Mówi otwarcie o Szczęsnym. “On absolutnie tego nie przeanalizował”

Mateusz Skwierawski, WP SportoweFakty: Kto zagra w finale Ligi Mistrzów, Inter czy Barcelona?

Zbigniew Boniek, były reprezentant kraju oraz prezes PZPN: Mecz będzie otwarty. Inter inaczej broni niż Real Madryt, bardziej zabezpiecza bramkę. Jestem pierwszy, któremu gra Barcelony się podoba, zachwycam się nią, ale jak analizuję ich ostatni mecz z Realem w Pucharze Króla, to dwa gole stracili po katastrofalnych błędach. Z kolei piękna bramka Pedriego wzięła się stąd, że przebiegł sobie spokojnie trzydzieści metrów środkiem boiska i nikt nie zwrócił na niego uwagi. Z Interem takich akcji raczej nie będzie.

Inter ma lekką zadyszkę. Przegrał ostatnio dwa mecze w lidze i jeden w Pucharze Włoch.

Nie pomogły im te spotkania, są trochę przemęczeni, ale nie wydaje mi się, żeby było to widać w środę. Zresztą Barcelona też ma w nogach trudny mecz i 120 minut gry. Oczywiście – potencjał ofensywny Barcelony jest tak wielki, że mogą wygrać z każdym i nastrzelać goli. Na pewno dużo ryzykują. Ale żeby wygrać dwumecz, trzeba przede wszystkim dobrze zaprezentować się w defensywie. Tu widzę szansę dla Interu, który potrafi znakomicie się bronić i czasem wyjść z kontrą.

W półfinałach nie zagra Robert Lewandowski.

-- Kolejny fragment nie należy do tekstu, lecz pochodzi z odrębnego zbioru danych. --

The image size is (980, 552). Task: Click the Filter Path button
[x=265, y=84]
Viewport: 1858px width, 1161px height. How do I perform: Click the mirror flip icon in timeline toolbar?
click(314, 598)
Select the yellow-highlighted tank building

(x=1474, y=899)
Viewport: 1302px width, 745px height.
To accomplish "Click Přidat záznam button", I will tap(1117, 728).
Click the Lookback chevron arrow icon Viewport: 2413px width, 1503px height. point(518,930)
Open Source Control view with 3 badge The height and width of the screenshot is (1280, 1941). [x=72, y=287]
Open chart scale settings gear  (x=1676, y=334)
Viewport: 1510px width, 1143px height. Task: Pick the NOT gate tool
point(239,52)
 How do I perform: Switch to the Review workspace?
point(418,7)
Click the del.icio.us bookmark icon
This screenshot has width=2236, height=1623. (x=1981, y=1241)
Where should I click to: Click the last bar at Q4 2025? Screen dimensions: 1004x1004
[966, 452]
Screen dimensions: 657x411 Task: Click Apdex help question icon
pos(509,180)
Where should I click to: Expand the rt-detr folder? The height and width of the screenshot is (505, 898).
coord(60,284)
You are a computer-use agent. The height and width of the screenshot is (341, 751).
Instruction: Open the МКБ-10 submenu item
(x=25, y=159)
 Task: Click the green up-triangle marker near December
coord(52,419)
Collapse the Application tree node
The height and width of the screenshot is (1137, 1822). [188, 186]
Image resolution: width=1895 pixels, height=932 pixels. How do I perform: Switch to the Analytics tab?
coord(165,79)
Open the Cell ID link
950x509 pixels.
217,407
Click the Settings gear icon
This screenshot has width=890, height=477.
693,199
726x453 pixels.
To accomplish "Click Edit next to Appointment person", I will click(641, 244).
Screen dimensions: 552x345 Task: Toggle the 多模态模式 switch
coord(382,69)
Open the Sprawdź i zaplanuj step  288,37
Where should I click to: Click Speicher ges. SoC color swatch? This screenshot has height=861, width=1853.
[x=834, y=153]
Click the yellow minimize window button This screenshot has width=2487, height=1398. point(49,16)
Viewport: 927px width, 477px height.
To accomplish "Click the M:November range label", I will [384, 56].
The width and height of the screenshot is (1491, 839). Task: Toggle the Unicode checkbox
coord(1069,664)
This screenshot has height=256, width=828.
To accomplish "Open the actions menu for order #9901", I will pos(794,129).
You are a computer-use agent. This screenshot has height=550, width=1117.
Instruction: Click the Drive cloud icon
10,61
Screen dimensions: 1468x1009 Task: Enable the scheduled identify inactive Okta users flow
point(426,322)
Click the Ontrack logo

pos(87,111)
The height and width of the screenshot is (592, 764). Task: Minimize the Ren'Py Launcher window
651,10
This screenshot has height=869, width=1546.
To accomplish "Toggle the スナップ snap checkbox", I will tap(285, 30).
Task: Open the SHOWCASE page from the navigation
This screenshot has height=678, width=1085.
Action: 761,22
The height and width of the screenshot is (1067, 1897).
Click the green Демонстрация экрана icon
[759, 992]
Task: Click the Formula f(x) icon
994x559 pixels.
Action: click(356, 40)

Wydaje mi się, że brak Roberta to przede wszystkim strata i ból dla… Roberta. Każdy przeciwnik obawia się Lewandowskiego, bo zawsze stwarza zagrożenie. Biorąc pod uwagę samą formę, to Ferran Torres w jakimś stopniu zastępuje Roberta. Jak Torres wchodzi, robi swoje. Może nie w takim samym procencie jak Lewandowski, ale też jest szalenie niebezpieczny. Zobaczmy, jak to wygląda w piłce: PSG straciło Kyliana Mbappe i dziś walczy o finał Ligi Mistrzów, a Mbappe gra już tylko w lidze. Ale jak Barcelona przejdzie Inter, to Robert będzie gotowy na finał. Po kontuzji organizm jest wypoczęty i bardziej głodny.

ZOBACZ WIDEO: Ale historia! Papież Franciszek z szalikiem Jagiellonii Białystok

Barcelona może zgarnąć w tym sezonie wszystkie trofea.

Już mają dwa, prawdopodobnie wygrają ligę hiszpańską. W Champions League droga po puchar jest krótsza, ale bardziej wyboista.

Jedno jest pewne: będzie finał Ligi Mistrzów z polskimi zawodnikami.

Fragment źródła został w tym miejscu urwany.